Copies of all lines that contain "will" are needed; take them from the data below.
START Records shown
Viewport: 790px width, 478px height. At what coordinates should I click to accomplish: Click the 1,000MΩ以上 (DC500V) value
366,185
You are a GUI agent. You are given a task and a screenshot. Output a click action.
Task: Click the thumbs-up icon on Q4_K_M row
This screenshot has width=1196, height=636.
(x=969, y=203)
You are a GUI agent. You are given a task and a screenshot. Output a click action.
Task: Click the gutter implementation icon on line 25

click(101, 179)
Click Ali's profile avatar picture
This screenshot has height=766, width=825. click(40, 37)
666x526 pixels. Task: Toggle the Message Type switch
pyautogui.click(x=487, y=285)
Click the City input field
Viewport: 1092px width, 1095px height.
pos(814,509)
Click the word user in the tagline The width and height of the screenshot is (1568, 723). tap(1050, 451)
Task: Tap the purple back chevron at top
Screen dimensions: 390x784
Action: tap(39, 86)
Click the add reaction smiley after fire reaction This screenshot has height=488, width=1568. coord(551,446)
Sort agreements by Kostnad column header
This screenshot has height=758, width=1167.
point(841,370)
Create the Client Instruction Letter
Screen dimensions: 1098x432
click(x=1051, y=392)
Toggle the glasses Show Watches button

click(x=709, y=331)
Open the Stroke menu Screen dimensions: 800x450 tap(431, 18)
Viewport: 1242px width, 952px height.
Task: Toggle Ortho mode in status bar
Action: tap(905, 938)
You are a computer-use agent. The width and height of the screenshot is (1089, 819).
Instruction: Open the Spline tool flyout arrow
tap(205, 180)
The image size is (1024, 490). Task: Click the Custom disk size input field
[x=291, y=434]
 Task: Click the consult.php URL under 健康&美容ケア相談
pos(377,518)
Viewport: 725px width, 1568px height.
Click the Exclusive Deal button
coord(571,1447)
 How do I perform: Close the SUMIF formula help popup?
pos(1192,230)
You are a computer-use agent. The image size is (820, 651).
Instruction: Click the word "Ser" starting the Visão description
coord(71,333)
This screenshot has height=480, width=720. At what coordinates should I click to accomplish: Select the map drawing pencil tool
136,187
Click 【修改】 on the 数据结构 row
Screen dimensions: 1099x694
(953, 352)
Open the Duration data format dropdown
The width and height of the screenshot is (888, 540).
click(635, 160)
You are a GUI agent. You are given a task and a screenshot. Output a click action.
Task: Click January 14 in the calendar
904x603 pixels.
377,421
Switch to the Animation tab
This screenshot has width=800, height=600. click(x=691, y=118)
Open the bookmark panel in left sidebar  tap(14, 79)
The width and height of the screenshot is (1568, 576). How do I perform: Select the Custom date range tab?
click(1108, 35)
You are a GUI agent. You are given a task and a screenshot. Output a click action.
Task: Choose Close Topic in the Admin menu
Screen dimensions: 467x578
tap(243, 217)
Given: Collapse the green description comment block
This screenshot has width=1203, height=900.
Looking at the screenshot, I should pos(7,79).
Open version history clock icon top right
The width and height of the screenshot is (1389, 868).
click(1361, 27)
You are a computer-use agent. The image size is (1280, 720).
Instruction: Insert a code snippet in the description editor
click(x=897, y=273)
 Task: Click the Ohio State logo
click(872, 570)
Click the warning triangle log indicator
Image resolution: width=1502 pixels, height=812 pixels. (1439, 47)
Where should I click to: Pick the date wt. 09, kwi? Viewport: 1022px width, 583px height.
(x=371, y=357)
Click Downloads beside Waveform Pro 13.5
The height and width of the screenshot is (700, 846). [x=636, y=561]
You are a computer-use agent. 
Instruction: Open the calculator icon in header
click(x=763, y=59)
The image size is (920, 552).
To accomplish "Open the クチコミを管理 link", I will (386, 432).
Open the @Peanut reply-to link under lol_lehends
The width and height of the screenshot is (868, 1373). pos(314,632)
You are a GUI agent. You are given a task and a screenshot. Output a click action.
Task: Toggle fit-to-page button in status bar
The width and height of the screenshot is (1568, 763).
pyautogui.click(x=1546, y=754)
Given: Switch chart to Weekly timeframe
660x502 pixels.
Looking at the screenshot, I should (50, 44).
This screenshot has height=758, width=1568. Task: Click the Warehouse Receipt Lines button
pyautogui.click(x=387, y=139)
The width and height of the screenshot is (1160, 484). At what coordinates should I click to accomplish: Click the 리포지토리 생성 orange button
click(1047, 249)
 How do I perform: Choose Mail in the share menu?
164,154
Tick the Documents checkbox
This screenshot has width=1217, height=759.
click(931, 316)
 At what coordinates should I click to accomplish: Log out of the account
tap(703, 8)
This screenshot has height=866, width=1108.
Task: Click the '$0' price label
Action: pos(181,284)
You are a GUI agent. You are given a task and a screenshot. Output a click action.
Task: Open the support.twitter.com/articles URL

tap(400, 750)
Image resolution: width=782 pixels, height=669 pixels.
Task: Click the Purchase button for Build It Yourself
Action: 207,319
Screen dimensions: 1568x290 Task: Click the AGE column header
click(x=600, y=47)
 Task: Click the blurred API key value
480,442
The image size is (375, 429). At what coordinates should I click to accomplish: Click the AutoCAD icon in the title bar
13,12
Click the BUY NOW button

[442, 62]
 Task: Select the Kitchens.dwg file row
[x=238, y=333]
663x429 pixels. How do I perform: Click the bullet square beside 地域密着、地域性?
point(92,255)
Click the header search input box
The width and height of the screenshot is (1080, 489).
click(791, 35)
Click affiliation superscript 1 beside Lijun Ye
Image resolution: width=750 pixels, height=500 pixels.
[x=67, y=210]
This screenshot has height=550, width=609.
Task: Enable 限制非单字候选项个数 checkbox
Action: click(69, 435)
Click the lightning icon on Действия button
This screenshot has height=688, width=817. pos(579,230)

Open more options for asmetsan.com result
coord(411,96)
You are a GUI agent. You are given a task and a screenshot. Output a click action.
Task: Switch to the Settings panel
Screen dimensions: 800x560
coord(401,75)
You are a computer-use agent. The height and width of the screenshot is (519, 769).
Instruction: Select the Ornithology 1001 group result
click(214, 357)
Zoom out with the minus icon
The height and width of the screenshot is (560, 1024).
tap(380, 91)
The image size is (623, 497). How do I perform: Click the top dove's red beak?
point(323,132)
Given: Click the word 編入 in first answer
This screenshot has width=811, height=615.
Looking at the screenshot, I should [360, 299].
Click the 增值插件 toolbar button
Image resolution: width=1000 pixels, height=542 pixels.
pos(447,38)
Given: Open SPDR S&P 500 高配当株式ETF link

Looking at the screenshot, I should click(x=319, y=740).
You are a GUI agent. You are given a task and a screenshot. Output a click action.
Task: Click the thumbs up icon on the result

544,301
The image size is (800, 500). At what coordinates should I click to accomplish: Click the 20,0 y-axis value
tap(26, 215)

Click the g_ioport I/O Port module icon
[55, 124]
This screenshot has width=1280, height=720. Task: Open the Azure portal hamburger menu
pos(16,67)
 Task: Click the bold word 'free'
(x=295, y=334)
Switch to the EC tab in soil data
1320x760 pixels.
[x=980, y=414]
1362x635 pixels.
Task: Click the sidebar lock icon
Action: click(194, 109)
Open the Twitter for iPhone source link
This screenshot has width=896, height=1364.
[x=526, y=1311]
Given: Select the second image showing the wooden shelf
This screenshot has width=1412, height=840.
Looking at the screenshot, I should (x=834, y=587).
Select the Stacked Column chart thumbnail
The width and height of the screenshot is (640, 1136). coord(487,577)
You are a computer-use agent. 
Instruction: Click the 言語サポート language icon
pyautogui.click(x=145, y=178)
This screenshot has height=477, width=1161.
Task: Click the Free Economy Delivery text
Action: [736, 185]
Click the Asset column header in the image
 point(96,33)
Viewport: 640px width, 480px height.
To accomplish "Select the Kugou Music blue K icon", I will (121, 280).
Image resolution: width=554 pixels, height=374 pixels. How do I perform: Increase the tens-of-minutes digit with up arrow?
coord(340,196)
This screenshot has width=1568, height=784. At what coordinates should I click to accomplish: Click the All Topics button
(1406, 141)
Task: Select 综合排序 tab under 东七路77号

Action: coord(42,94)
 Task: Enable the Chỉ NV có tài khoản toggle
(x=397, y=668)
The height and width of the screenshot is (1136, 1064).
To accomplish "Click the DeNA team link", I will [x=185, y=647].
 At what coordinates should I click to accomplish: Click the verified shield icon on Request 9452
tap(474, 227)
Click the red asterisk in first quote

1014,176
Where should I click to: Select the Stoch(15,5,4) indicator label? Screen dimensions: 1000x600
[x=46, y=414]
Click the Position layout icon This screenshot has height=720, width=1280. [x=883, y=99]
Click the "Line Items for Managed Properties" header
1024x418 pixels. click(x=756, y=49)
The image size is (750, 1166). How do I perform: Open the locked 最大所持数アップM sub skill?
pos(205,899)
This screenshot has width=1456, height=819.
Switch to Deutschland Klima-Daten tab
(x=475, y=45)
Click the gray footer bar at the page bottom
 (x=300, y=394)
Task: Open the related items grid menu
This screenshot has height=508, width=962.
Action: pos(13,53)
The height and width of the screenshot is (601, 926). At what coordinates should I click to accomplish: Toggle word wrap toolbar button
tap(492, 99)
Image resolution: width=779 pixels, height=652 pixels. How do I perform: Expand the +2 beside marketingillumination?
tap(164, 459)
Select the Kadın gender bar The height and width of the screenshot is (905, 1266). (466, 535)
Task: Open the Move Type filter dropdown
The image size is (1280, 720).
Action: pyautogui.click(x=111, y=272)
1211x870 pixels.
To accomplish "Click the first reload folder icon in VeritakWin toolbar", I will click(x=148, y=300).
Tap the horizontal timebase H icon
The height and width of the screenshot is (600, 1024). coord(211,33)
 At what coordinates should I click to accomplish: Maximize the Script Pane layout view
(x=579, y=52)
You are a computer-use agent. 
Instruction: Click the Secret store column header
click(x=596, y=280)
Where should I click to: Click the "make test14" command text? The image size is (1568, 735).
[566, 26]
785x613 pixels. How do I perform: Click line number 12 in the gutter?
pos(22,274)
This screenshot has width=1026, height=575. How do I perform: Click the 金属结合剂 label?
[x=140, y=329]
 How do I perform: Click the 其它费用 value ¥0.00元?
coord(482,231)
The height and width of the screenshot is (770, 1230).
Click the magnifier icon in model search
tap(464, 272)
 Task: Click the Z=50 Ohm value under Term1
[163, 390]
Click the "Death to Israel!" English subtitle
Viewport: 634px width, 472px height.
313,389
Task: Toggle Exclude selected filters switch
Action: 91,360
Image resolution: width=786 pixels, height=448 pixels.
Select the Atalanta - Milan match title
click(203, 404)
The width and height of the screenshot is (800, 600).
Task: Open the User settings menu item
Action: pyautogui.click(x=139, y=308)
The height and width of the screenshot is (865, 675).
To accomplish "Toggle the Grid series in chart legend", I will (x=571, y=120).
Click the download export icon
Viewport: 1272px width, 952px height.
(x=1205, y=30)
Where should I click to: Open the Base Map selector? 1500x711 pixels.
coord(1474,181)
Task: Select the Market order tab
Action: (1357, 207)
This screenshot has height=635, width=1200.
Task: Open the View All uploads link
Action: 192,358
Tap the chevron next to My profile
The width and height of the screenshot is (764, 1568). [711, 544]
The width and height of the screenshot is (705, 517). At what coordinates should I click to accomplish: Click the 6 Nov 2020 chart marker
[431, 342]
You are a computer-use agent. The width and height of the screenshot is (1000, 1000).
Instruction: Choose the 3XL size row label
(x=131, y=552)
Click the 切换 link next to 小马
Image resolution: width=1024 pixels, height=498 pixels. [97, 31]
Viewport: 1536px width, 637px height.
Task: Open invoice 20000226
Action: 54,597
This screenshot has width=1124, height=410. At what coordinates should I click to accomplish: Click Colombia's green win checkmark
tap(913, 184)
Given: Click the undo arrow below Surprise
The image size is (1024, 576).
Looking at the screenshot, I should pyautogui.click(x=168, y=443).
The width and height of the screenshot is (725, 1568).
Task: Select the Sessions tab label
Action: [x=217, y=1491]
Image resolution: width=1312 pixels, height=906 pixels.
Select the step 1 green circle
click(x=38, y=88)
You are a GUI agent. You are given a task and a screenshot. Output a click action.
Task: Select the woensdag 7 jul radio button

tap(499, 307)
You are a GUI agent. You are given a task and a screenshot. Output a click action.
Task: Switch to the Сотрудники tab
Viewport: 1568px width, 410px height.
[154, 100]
END Records shown
> **Completed exercise**
To accomplish "Open the クチコミを管理 link", I will (386, 432).
To accomplish "Select the Kugou Music blue K icon", I will (121, 280).
To accomplish "Click the DeNA team link", I will [x=185, y=647].
To accomplish "Click the first reload folder icon in VeritakWin toolbar", I will click(x=148, y=300).
To accomplish "Toggle the Grid series in chart legend", I will (x=571, y=120).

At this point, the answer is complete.